Tom Davenport has cast the cold water of sanity on those who conflate management with command and control and venerate bottom-up spontaneous self organisation. The trigger is the much talked about shift of IBM from knowledge management to knowledge sharing, something claimed by IBM as a “philosophical repositioning”.
Now I take this claim not just with a pinch of salt, but the whole god damn cellar and ideally most of the mining output of Cheshire, especially the its not about the tools its about the people claim given that most of the PR seems to be around IBM’s technology or technology-enabled services. Now IBM is no exception to any other large company in this respect and its good to see my good friend Luis Suarez getting some exposure within Big Blue so don’t take my comments as a criticism per se. The reality is that the official practice in IBM has finally caught up with the reality of informal networking that was far more important than the KM databases, CoPs, etc. that IBM enthusiastically adopted behind the market curve when I was there.
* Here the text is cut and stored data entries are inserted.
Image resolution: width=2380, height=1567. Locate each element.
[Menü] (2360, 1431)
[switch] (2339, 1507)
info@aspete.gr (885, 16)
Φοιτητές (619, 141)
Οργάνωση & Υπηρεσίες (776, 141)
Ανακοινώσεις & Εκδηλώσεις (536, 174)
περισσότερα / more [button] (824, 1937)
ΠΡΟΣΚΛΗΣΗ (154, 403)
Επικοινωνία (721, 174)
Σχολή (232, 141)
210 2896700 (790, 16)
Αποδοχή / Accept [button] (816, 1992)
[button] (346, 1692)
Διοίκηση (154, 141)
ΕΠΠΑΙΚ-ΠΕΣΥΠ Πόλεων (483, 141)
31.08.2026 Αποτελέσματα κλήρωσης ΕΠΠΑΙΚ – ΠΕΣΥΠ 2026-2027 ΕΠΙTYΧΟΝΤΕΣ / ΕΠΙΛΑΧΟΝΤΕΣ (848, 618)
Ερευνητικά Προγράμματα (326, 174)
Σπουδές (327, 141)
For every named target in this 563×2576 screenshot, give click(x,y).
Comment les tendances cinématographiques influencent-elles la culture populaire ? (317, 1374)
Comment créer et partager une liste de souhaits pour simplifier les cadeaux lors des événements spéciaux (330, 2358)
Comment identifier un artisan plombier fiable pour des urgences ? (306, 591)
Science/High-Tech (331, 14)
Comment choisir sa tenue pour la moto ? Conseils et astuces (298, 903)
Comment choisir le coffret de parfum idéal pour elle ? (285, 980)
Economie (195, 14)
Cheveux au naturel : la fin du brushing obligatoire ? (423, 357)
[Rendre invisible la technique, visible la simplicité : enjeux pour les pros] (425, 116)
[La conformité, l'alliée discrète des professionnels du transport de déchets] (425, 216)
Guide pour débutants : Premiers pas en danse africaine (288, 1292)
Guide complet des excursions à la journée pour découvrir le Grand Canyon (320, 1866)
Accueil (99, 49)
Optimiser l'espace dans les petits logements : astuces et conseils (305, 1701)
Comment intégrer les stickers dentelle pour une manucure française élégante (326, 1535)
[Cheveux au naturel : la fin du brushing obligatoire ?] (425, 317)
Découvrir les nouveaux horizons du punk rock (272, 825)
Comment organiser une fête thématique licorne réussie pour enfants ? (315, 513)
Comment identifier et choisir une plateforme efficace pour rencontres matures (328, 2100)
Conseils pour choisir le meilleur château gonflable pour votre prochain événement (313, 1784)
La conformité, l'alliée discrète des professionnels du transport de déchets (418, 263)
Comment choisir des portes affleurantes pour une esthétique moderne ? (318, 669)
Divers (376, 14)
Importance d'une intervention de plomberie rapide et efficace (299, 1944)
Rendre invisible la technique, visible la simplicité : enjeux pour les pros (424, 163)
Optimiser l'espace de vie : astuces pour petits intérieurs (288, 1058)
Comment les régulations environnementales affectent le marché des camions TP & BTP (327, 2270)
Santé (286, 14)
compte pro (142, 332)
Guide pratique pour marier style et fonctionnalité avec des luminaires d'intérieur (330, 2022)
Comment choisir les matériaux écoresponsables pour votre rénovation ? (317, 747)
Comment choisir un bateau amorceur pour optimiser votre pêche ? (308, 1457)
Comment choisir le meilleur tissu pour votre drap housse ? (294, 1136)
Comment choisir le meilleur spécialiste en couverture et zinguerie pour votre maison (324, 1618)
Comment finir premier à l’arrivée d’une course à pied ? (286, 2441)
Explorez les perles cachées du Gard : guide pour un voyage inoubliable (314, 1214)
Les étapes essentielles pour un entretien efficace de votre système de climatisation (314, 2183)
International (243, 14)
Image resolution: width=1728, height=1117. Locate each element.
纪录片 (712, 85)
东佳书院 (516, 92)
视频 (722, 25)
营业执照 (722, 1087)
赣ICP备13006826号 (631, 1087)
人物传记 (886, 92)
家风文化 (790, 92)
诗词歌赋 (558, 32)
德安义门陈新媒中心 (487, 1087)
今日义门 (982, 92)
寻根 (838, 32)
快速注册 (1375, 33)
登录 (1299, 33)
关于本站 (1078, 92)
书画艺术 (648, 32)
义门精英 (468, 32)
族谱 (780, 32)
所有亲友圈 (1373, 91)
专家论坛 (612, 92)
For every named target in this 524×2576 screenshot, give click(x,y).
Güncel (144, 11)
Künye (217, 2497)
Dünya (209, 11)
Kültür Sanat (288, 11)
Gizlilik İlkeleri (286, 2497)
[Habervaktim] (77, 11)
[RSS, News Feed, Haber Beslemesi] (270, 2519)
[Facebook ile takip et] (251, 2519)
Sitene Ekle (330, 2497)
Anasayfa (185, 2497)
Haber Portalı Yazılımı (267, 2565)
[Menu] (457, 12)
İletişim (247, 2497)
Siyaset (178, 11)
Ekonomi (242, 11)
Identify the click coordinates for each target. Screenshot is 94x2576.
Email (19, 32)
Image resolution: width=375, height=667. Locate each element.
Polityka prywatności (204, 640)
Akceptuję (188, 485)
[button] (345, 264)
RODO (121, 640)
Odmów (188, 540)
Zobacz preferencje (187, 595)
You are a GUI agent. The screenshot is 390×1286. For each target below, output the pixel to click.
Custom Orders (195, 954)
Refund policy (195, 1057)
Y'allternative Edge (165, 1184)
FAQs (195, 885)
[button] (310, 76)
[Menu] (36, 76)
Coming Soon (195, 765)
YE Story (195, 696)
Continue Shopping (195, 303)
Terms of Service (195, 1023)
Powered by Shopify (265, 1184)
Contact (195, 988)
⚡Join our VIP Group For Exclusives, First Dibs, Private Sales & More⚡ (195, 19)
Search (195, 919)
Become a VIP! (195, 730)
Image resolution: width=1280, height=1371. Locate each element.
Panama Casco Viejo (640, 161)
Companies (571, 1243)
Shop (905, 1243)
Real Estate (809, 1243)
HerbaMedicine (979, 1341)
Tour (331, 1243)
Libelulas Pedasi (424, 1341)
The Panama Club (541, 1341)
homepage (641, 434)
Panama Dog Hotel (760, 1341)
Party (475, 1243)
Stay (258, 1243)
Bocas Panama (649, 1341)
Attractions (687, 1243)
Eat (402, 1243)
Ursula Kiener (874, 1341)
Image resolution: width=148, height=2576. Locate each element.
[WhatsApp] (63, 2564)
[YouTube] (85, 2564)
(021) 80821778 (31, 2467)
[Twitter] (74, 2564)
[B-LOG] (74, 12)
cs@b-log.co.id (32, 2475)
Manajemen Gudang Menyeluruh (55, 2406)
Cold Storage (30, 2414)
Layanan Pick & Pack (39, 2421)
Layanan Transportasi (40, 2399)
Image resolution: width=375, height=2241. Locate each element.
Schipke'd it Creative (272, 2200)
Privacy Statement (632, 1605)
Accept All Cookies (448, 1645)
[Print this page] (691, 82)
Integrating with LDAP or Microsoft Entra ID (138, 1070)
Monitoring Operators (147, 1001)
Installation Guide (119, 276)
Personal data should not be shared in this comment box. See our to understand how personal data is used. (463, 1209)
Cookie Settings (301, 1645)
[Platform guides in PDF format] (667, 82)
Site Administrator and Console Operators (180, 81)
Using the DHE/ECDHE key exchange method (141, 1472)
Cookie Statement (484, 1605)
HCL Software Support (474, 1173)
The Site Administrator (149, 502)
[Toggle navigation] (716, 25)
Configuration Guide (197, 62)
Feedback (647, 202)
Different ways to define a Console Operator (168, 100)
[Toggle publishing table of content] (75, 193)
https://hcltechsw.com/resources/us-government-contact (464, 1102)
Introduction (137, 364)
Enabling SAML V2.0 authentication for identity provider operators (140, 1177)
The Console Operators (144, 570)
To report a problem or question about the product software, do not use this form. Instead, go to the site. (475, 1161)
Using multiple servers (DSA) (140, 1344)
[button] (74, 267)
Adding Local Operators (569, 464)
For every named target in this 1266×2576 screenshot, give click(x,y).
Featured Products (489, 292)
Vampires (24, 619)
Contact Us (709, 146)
The point is (to complement Tom) that IBM really has not given up on management nor are they likely to at any point in the future. Yes, they have freed up blogging etc. within their firewalls and should pick up a gold star for that, but that was a management decision. A lot of management is about determining boundaries and IBM have shifted those a bit. Micro-managment of all actions, command and control in the popular sense (which implies micro-management) is rarely in play in any modern organisation. It was a management decision that provided the technology and funded the team that manages (that word) again the process. Yes, sharing will take place, but they have not moved from management to sharing just a different management focus.
Tom makes the point that the two extremes of anarchistic or chaotic self-organisation and micro-management of command and control are just that, extremes that rarely exist in reality for any length of time. In effect, all management is complex, a system of constraints in which behaviour modifies the nature of the system itself over time. OK, it would be good if managers stopped failing to manage outcomes and recognised that success is better achieved by managing constraints and connectivity with a view to coherence. Killing sick stigma and other anally retentive process & outcome-based targets would help a lot as they are examples of contextually inappropriate management techniques. But does anyone seriously argue that an organisation can survive without management?
Readers of this blog will also remember that the origin of management is meneggiare, the ability to ride and train horses. So lets give up on silly statements about the end of management and focus instead on changing management practice.